SEMINAR: "Cloud Storage Systems: Latency, Reliability, and Cost"

Event Date: February 22, 2016

Monday, February 22nd, 2016
10:30am
MSEE 239

Vaneet Aggarwal, Assistant Professor, Industrial Engineering, Purdue

Abstract

Consumers are engaged in more social networking and E-commerce activities these days and are increasingly storing their documents and media in the online storage. Businesses are relying on Big Data analytics for business intelligence and are migrating their traditional IT infrastructure to the cloud. These trends cause the online data storage demand to rise faster than Moore's Law. Erasure coding techniques are used widely for distributed data storage since they provide space-optimal data redundancy to protect against data loss.

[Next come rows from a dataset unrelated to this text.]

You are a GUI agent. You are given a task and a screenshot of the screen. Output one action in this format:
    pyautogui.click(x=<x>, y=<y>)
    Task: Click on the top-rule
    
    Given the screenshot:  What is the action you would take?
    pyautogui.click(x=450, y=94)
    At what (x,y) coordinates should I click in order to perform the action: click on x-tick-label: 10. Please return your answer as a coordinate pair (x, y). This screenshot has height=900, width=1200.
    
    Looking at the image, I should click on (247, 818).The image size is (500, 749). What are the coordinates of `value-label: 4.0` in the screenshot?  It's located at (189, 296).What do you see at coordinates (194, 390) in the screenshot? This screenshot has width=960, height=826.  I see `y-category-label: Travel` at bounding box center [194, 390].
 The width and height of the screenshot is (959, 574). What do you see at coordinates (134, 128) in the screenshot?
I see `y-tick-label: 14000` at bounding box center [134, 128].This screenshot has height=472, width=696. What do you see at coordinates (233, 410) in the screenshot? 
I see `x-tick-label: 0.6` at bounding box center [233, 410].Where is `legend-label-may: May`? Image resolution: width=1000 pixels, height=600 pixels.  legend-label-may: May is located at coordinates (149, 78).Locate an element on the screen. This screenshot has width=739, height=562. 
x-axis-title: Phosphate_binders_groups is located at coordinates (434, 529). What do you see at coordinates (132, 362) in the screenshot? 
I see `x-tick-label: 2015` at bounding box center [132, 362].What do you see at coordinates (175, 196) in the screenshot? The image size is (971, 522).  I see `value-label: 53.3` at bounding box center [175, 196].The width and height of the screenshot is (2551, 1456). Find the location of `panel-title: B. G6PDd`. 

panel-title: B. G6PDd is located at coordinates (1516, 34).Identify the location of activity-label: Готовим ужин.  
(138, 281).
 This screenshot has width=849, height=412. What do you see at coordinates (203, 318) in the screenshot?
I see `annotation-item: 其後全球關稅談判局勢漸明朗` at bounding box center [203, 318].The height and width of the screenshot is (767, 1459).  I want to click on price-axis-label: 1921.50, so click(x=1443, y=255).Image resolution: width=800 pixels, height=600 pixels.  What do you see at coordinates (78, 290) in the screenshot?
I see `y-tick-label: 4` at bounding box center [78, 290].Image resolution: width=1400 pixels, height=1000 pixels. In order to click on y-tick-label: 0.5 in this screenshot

Cost-effective, network-accessible storage is a strategic infrastructural capability that can serve many businesses. These customers, however, have very diverse requirements of latency, reliability, cost, security etc. In this talk, I will describe how to characterize latency, reliability, cost, and the trade-offs involved in these. In order to characterize latency, we give and analyze a novel scheduling algorithm. Further, I will present a novel concept of functional caching in storage systems and describe its advantages as compared to duplication in current caching systems. I will then describe that limited bandwidth between data centers allow us to design new coding schemes that help improve mean time to data loss of the system by 10^20 for (51,30) erasure code as compared to a standard Reed-Solomon code. Finally, I will focus on joint optimization of customer requirements, present new approaches for content placement and content access, and validate the results using implementations on an open source distributed file system on a public test grid.